Weitere Themen im Gespräch waren die Situation des Frauenhauses sowie die Kapazitäten bei Kitas und Schulen.

Nach dem Termin im Rathaus folgte ein kleiner Stadtspaziergang, der uns auch an dem Haus vorbei führte, in de AfD und die rechtsextreme Bewegung Ein Prozent vor kurzem Büros eröffnet haben. Der hier vollzogene „Schulterschluss“ der Rechtspopulisten mit Rechtsextremen hatte für einige Aufmerksamkeit gesorgt, ist er doch ein weiterer Nahweis, dass die politische Rechte einen Schwerpunkt ihrer Arbeit nach Cottbus verlegt hat, wohl weil sie hofft, sich in der Stadt dauerhaft Einfluss sichern zu können. Ein gefärhliches Experimentierfeld, das wir im Blick behalten werden!

Zum Mittag trafen wir uns mit der Asylkoordinatorin der Stadt, Frau Kaygusuz-Schurmann. Auch hier ging es vor allem um Fragen der Integration, Problembereiche und aktuelle Herausforderungen. Wir haben aber auch Einschätzungen zur Stimmung in der Bevölkerung ausgetauscht.

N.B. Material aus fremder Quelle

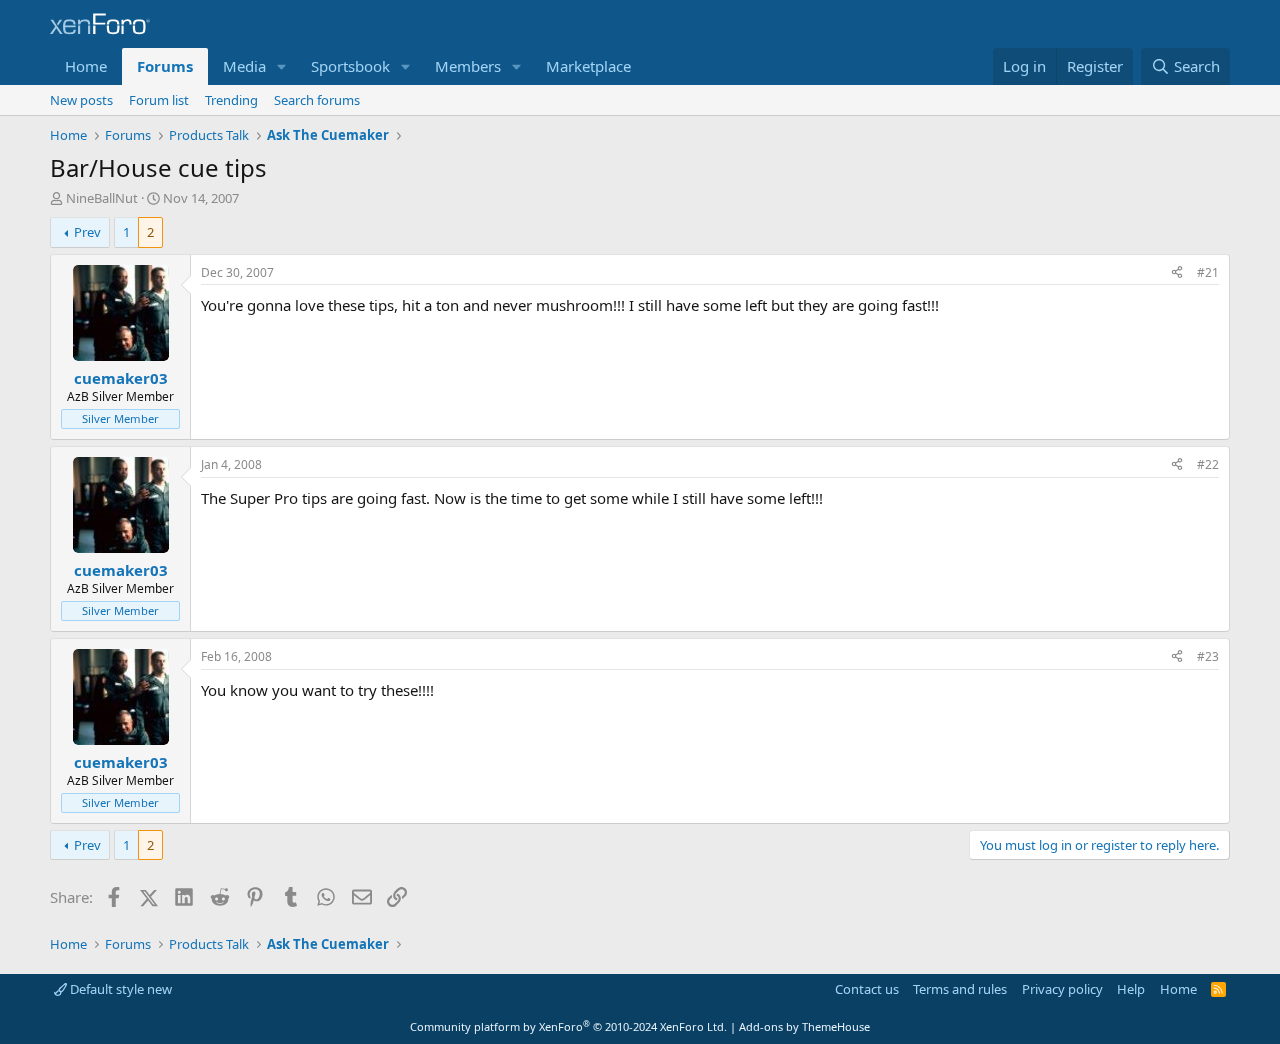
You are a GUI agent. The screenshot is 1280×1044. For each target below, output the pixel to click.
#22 (1208, 464)
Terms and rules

Nach dem Mittag fuhren wir in den Stadtteil Sachsendorf, wo wir uns den Willkommenstreff des Regionalwerkstatt e.V. anschauten. Hier treffen sich seit 2015 Geflüchtete und „Einheimische“ mit hauptamtlich und ehrenamtlich Aktiven, werden Deutschkurse gegeben und finden verschiedene Gruppen und Treffen statt, es gibt eine kleine Kleiderkammer und Sachspenden (Kleidung, Möbel, Ausstattungsgegenstände) wechseln den Besitzer. Hier wird aber auch gemeinsam genäht, die Kinder können spielen, während die Erwachsenen einen Kurs besuchen oder auch mal schnell Besorgungen machen und hier bekommen die Gäste auch niedrigschwellige Hilfe bei Alltagsfragen. Neu ist ein vom Bund gefördertes Projekt zur Vorbereitung von Kindern und deren Eltern auf den Kita-Besuch. Die Leiterin des Treffs, Yvette Kirschner, und die anderen anwesenden Aktiven berichtete und von den vielen Aktivitäten und wir waren sehr angetan von dem, was hier alles passiert und geleistet wird.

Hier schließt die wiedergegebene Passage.